I have chosen to work with the Mushroom Data Set from the UCI Machine Learning Repository website for the problems below. This record was drawn from the Audubon Society Field Guide to North American Muschrooms and includes mushrooms’ physical characteristics, including their classification as poisonous or edible.
library(bitops)
library(RCurl)
# Reading data and changing column names for ease
mushr_url = getURL("https://archive.ics.uci.edu/ml/machine-learning-databases/mushroom/agaricus-lepiota.data")
mushr = read.csv(text = mushr_url, header = F)

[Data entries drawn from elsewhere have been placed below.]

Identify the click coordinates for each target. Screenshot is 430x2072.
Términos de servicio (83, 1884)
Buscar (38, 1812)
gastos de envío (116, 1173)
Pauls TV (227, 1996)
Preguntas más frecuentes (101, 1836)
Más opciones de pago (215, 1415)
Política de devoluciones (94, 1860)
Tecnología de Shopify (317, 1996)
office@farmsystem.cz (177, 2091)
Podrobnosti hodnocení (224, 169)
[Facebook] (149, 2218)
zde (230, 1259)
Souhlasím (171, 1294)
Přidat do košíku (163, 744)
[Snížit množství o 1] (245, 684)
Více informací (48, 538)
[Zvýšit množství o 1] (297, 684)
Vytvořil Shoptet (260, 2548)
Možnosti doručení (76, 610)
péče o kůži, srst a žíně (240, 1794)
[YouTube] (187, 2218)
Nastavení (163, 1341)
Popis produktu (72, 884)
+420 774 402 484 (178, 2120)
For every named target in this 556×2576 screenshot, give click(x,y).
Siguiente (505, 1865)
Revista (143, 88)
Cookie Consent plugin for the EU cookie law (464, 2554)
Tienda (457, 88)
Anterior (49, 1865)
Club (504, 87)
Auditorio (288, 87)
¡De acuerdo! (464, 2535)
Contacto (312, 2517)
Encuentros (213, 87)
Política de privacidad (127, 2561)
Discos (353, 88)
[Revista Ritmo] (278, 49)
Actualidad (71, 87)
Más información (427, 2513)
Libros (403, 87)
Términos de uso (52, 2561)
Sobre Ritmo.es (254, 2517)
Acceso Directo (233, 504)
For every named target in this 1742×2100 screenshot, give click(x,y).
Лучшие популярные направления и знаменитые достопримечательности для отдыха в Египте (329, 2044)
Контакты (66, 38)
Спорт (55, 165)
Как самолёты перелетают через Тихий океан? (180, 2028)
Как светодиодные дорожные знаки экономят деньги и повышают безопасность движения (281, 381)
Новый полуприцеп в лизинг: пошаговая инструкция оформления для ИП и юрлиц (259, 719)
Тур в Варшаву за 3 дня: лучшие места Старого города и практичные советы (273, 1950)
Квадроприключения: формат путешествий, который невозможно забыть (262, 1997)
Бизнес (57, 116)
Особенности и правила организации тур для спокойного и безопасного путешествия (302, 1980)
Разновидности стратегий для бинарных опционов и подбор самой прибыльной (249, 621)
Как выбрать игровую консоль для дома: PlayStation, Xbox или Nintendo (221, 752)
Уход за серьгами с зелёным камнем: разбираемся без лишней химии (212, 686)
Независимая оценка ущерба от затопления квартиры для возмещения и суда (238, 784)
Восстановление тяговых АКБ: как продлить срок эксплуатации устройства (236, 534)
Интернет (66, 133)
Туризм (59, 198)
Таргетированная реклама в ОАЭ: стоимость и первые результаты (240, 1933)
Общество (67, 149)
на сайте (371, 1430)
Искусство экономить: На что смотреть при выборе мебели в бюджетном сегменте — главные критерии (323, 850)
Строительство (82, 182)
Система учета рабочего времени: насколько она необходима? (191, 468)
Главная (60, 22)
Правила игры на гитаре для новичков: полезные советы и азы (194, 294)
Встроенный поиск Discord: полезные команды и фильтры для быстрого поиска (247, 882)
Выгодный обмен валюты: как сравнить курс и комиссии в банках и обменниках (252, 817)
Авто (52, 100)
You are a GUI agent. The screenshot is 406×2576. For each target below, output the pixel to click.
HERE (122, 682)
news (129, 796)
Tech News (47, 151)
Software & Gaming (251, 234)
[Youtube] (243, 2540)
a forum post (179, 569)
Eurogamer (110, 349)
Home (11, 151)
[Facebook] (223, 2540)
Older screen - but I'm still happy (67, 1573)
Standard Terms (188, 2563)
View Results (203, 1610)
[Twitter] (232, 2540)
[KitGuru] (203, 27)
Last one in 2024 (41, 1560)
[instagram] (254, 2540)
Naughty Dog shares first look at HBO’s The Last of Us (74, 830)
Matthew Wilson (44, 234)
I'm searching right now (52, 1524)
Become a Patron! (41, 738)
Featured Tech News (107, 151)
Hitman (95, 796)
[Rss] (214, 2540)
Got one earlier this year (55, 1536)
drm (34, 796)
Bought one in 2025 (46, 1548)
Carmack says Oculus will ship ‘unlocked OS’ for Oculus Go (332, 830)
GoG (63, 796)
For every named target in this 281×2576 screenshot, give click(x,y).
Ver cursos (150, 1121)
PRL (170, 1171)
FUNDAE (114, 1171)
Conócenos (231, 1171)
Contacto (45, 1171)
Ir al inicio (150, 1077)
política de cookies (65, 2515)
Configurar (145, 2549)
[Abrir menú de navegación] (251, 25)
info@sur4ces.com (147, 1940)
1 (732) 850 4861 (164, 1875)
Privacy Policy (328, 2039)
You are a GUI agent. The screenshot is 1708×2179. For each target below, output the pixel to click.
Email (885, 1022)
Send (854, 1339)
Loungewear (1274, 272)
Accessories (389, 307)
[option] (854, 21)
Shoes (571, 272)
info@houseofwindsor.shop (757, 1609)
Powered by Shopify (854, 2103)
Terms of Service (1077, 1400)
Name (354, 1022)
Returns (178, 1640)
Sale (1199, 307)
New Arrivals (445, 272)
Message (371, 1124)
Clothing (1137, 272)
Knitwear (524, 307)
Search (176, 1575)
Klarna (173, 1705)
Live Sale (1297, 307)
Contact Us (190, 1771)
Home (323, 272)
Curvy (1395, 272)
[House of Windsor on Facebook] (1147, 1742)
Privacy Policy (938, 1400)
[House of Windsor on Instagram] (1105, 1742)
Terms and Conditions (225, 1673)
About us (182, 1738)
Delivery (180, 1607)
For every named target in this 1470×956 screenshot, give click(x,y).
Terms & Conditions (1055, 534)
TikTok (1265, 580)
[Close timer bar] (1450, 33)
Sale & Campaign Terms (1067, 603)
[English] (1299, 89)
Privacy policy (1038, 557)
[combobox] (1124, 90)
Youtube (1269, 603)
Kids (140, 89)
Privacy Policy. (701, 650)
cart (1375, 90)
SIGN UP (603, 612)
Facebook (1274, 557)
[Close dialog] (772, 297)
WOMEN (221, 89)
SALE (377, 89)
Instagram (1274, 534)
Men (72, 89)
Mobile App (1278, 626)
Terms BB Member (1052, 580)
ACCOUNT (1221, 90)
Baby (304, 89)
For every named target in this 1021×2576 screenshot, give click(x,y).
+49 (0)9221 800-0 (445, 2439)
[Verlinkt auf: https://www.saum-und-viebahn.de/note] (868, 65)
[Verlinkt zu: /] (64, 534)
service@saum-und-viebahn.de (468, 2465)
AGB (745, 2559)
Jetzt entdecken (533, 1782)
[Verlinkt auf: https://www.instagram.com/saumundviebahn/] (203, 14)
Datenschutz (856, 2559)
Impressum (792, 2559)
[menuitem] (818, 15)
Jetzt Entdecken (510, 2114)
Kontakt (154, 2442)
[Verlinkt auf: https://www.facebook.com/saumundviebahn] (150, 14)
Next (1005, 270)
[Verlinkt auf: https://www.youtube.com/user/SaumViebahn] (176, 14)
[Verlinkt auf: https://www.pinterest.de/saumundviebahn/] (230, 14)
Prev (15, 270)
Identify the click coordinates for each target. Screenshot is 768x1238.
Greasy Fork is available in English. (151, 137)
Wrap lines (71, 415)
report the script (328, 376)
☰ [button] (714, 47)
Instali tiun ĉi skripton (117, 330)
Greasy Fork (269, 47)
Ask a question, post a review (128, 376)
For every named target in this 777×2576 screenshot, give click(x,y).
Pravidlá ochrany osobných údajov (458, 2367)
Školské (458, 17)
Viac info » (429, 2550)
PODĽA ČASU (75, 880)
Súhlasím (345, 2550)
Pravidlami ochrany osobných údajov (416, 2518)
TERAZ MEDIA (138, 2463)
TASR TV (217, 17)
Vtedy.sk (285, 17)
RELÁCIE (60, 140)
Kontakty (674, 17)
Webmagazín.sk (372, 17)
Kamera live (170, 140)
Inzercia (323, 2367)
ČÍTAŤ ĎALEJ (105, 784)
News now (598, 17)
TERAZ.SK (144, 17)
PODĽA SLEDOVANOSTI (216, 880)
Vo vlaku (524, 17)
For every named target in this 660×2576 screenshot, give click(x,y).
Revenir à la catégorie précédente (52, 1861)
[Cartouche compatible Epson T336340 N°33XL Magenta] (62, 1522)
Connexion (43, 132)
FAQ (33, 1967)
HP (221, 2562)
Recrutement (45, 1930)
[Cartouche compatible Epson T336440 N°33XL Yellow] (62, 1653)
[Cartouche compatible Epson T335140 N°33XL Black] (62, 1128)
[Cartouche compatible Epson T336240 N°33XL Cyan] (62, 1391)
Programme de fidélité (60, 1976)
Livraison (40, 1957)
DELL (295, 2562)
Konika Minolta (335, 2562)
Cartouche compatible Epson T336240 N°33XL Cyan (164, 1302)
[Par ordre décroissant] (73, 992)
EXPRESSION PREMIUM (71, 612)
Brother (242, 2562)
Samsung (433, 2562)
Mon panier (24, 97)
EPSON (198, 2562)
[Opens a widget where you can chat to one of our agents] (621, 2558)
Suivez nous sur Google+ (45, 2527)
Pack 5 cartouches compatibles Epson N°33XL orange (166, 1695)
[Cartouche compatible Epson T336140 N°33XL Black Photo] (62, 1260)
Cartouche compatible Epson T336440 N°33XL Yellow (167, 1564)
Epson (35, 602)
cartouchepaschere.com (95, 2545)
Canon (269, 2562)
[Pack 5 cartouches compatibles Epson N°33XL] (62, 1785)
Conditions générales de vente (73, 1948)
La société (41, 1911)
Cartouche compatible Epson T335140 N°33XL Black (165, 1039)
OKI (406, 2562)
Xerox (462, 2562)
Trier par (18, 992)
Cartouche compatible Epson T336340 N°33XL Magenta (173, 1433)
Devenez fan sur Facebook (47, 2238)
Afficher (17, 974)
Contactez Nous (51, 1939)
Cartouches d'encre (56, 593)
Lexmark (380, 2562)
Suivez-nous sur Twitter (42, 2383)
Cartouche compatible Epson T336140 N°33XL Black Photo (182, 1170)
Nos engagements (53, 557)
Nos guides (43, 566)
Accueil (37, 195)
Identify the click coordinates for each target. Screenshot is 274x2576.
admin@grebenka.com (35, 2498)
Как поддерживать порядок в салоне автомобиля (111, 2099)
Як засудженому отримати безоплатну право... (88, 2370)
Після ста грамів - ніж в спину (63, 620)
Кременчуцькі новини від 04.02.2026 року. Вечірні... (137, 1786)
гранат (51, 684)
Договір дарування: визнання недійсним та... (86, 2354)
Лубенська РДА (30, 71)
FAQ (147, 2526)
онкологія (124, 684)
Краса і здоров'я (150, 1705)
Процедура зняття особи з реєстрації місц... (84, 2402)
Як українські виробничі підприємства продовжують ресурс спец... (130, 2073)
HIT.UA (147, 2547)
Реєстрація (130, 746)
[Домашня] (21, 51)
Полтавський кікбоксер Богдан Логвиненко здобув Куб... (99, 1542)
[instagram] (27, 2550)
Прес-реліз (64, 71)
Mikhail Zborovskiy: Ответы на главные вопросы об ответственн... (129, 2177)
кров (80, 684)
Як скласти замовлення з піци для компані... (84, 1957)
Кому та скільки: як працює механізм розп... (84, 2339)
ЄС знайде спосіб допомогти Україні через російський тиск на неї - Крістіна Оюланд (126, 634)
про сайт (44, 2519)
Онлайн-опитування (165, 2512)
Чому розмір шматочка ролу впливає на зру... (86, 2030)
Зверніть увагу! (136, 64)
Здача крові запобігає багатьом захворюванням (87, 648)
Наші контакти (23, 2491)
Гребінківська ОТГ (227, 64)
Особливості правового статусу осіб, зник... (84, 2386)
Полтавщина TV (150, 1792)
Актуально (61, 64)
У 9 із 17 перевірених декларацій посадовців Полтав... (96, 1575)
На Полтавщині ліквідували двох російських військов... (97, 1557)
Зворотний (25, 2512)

names(mushr) = c("Class", "CapShape", "CapSurface",
"CapColor", "Bruising", "Odor", "GillAttachment",
"GillSpacing", "GillSize", "GillColor", "StalkShape",
"StalkRoot", "HighStalk", "LowStalk", "ColorHigh",
"ColorLow", "VeilType", "VeilColor", "RingNumber",
"RingType", "SporeColor", "Population", "Habitat")
head(mushr)
## Class CapShape CapSurface CapColor Bruising Odor GillAttachment
## 1 p x s n t p f
## 2 e x s y t a f
## 3 e b s w t l f
## 4 p x y w t p f
## 5 e x s g f n f
## 6 e x y y t a f
## GillSpacing GillSize GillColor StalkShape StalkRoot HighStalk LowStalk
## 1 c n k e e s s
## 2 c b k e c s s
## 3 c b n e c s s
## 4 c n n e e s s
## 5 w b k t e s s
## 6 c b n e c s s
## ColorHigh ColorLow VeilType VeilColor RingNumber RingType SporeColor
## 1 w w p w o p k
## 2 w w p w o p n
## 3 w w p w o p n
## 4 w w p w o p k
## 5 w w p w o e n
## 6 w w p w o p k
## Population Habitat
## 1 s u
## 2 n g
## 3 n m
## 4 s u
## 5 a g
## 6 n g
Below, I have created a dataframe that subsets the columns to include whether the mushrooms are edible or not, the cap shape, the texture of the caps’ surface, the cap color, whether the mushroom is bruised and the mushrooms’ habitat. The data abbreviations were changed in order to make the entries more understandable upon first glance.
# Subsetting data
sub_mushr = subset(mushr, select = c("Class", "CapShape", "CapSurface", "Bruising", "Habitat"))
head(sub_mushr)
## Class CapShape CapSurface Bruising Habitat
## 1 p x s t u
## 2 e x s t g
## 3 e b s t m
## 4 p x y t u
## 5 e x s f g
## 6 e x y t g
# Data abbreviations changed for each column
levels(sub_mushr$Class) = c("edible", "poisonous")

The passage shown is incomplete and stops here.